Pratiques en mutation

« Reçu cinq sur cinq » ont répondu les professionnels présents. Véronique Lambert, Directrice du Centre d'habitat L'Étape de Nantes hébergeant deux cents adultes porteurs de handicap viendra raconter l’organisation de la journée toute récente du 2 février proposée aux familles pour réfléchir à leur place dans l’accompagnement de leurs enfants. « Notre objectif était de créer un espace pour débattre, échanger, essayer de se comprendre et de ne pas être d’accord ». Le constat à l’issue de cette rencontre tient en deux points : les familles n’ont pas besoin d’explications, mais avant tout d’être entendues ; importance de la continuité du dialogue entre les professionnels et les familles.

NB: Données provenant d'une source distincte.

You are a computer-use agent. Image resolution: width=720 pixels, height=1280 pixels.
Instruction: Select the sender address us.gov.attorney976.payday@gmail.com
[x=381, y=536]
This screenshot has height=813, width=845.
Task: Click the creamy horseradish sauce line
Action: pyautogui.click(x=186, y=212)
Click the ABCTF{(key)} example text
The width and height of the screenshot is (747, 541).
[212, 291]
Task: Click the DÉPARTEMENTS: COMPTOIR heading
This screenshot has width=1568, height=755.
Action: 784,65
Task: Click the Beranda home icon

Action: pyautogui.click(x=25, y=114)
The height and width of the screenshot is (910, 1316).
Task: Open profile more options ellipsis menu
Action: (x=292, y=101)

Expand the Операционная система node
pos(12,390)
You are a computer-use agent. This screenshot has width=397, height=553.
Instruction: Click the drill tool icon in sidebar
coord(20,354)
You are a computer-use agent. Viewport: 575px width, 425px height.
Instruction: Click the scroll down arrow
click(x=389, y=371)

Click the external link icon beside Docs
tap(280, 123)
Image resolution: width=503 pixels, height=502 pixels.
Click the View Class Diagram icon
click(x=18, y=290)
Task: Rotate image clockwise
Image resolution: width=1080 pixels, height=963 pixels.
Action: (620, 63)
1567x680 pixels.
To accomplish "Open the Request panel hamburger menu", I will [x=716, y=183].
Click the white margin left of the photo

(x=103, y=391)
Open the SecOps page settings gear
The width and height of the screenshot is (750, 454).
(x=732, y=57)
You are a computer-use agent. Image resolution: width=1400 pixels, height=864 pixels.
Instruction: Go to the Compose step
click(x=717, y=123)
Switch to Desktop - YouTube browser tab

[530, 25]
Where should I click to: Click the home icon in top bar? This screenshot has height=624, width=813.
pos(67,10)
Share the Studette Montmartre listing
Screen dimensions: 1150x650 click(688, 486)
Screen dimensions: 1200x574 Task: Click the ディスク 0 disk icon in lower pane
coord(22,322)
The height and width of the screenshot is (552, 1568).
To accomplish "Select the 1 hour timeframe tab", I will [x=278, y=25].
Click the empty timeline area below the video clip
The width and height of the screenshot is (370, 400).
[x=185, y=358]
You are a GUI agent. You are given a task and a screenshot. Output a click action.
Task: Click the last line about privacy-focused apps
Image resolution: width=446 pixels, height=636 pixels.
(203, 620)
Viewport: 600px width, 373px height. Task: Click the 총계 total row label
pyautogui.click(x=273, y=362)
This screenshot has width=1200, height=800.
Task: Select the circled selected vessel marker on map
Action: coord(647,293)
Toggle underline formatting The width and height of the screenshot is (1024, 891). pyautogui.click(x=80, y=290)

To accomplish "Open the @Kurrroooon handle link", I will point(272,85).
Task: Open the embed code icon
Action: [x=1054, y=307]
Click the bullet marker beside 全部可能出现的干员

Le discours ne sera pas différent chez Gilles Trombert, Directeur de l’ITEP et du Centre de Recherches et d'Action Psycho Sociales, à Pau, partisan de la nécessité de créer des espaces de nouage : « je reste convaincu que ce sont les professionnels qui ont une clé importante dans ce changement de pratique qui consiste à ce que les usagers (parents, enfants et adultes) puissent être considérés comme des sujets, des acteurs, des auteurs et des citoyens ». Miguel Benasayag rappellera que la co construction implique, pour les professionnels, une posture particulièrement humble : se méfier de ce qu’ils croient connaître et accepter le non savoir sur l’autre. Au terme de cette journée, il apparaît clairement que, pour toutes les parties prenantes, travailler ensemble conduit à un choc des cultures, impliquant que chacun accepte d’être déstabilisé et remis en cause dans les positions qu’il croyait solides. S’apprivoiser et se domestiquer mutuellement, faire l’effort d’essayer de se mettre à la place de l’autre, même si on n’y arrivera pas vraiment, cela prend du temps, nécessite des efforts et exige beaucoup d’énergie. Mais l’enjeu est toujours séduisant et les résultats toujours encourageants.